Now that I have more free time, I’ve been wondering what new interesting activities I could start. One was getting to know the many parts of London quite well. I live near London and have visited hundreds of times of course, sometimes for meetings and other times for social reasons.

Regarding meetings, one interesting aspect has been going to various Knowledge Cafes that are organised by my friend David Gurteen (see here for context). They are held in a wide variety of venues including universities, business schools, government bodies and commercial companies (BT, Arup etc).

Apart from having interesting and illuminating conversations with people from different disciplines, it’s also been fascinating to see inside the buildings themselves and get a feel for the different atmospheres they generate.

Japanese Garden April 2016

The Kyoto Garden in Holland Park

As part of this I realised how little I really knew of London, except for the obvious places. So with various friends I’ve started doing photowalks in different areas, partly as a form of exploration and partly to improve my photography skills.

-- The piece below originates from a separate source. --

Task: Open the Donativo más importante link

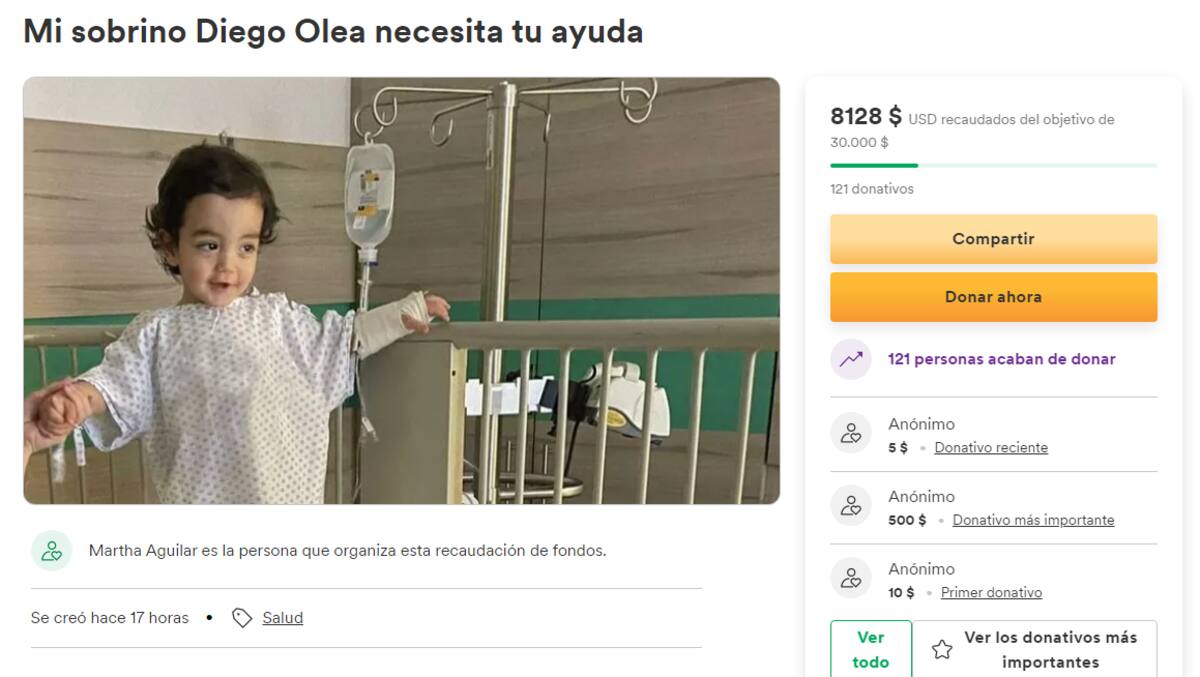Action: coord(1033,520)
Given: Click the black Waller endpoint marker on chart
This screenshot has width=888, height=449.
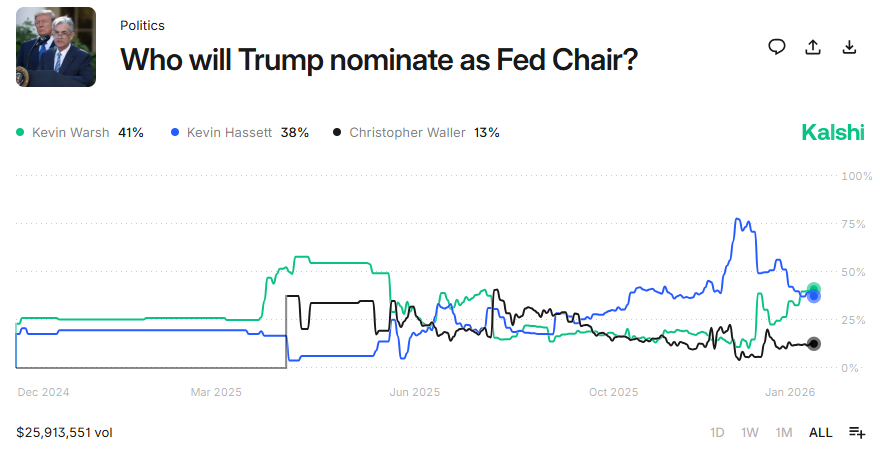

The photos above and below were taken whilst exploring the attractive area around Holland Park in London.

Commonwealth April 2016

The Commonwealth Institute along Kensington High Street

There are some general, introductory tips on doing photowalks here.

In addition, this week I came across a very well made video that gives 23 creative tips for making photowalks that bit more interesting and imaginative, it’s well wroth a look:

If you have the time and interest, why not do something similar?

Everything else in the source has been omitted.